- _DOCUMENT SECTION_
==========

Some another solutions:
Filtered only column PWGTP
for aggregate sum, very important if more numeric columns:
pov_rate = (df[df['POV'] <= 100].groupby('AgeGroups')['PWGTP'].sum() /
df.groupby('AgeGroups')['PWGTP'].sum())
print (pov_rate)
Only one groupby
with helper column filt
:
pov_rate = (df.assign(filt = df['PWGTP'].where(df['POV'] <= 100))
.groupby('AgeGroups')[['filt','PWGTP']].sum()
.eval('filt / PWGTP'))
print (pov_rate)
Performance depends of number of groups, number of matched rows, number of numeric columns and length of Dataframe, so in real data should be different.
np.random.seed(2020)
N = 1000000
df = pd.DataFrame({'AgeGroups':np.random.randint(10000,size=N),
'POV': np.random.randint(50, 500, size=N),
'PWGTP':np.random.randint(100,size=N),
'a':np.random.randint(100,size=N),
'b':np.random.randint(100,size=N),
'c':np.random.randint(100,size=N)})
# print (df)

==========

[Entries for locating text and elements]
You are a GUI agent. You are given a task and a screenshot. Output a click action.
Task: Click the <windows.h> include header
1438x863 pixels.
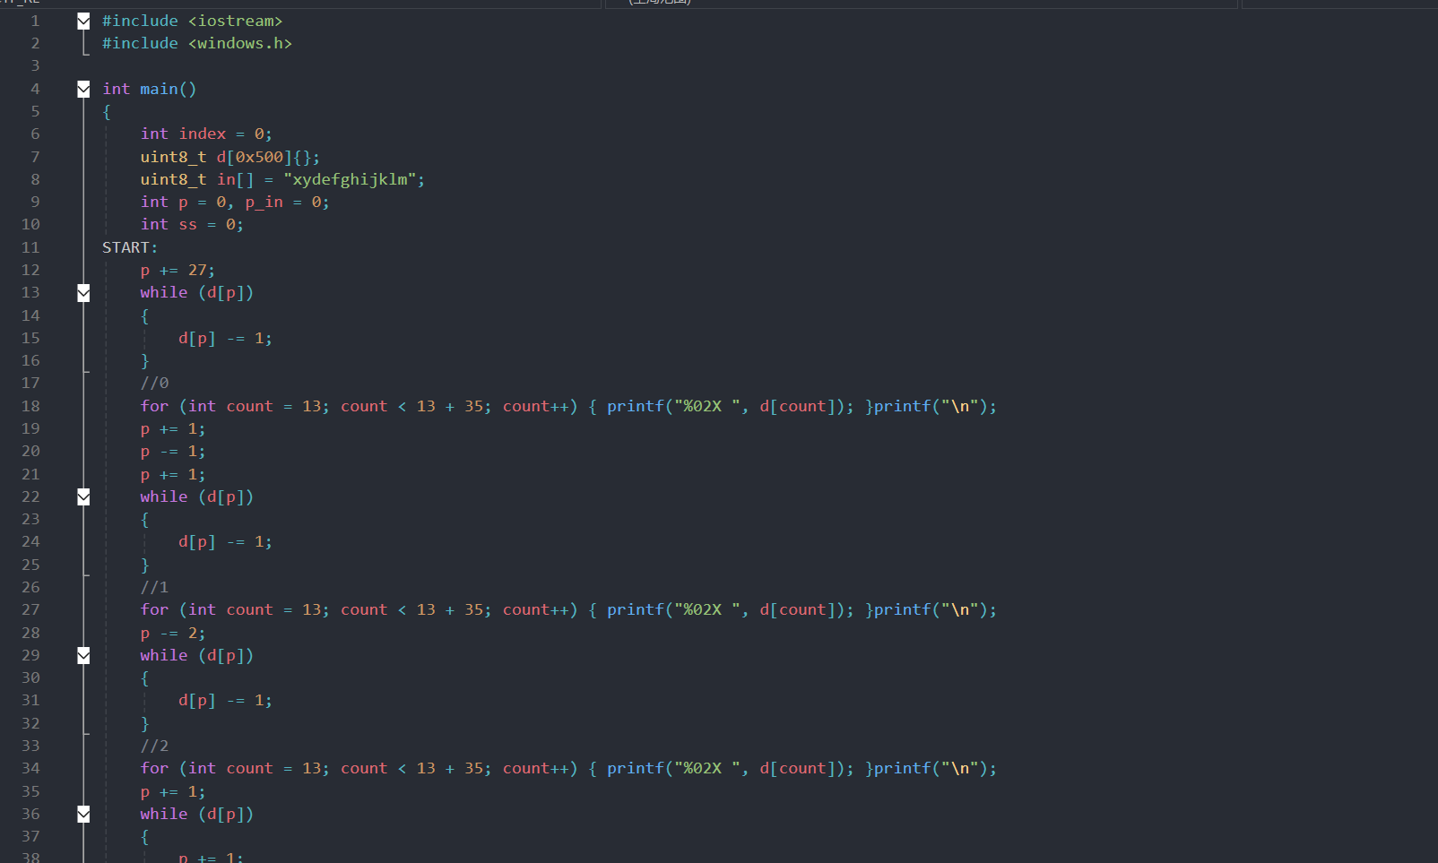click(239, 43)
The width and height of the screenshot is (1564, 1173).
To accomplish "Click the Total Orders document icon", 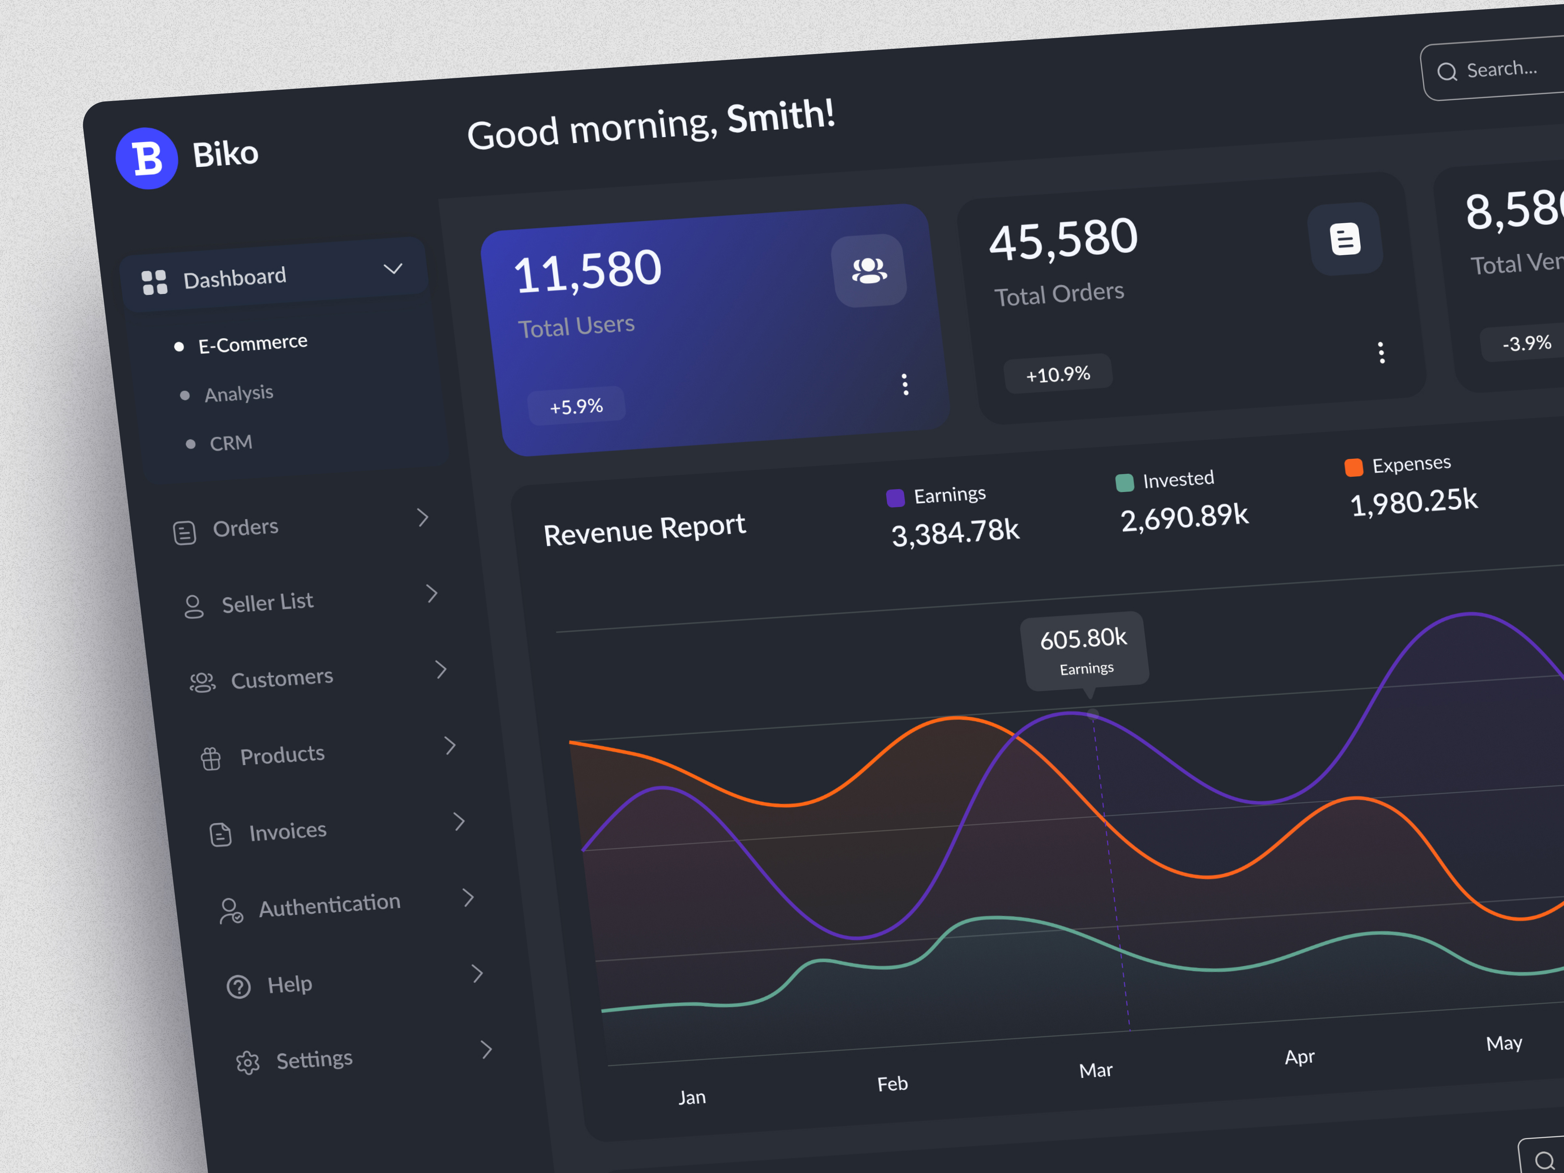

==========

- _WHAT YOU NEED TO DO_
1. According to the pandas poverty-rate answer, what does performance depend on?
2. Resume the pandas poverty-rate answer, starting right after its last line.

- _EXPECTED RESPONSES_
1. It depends on the number of groups, the number of matched rows, the number of numeric columns and the length of the DataFrame.

2.
In [13]: %%timeit
...: pov_rate = (df[df['POV'] <= 100].groupby('AgeGroups').sum()['PWGTP'] /
...: df.groupby('AgeGroups').sum()['PWGTP'])
...:
209 ms ± 7.97 ms per loop (mean ± std. dev. of 7 runs, 1 loop each)
In [14]: %%timeit
...: pov_rate = (df[df['POV'] <= 100].groupby('AgeGroups')['PWGTP'].sum() /
...: df.groupby('AgeGroups')['PWGTP'].sum())
...:
85.8 ms ± 332 µs per loop (mean ± std. dev. of 7 runs, 10 loops each)
In [15]: %%timeit
...: pov_rate = (df.assign(filt = df['PWGTP'].where(df['POV'] <= 100))
...: .groupby('AgeGroups')[['filt','PWGTP']].sum()
...: .eval('filt / PWGTP'))
...:
122 ms ± 388 µs per loop (mean ± std. dev. of 7 runs, 10 loops each)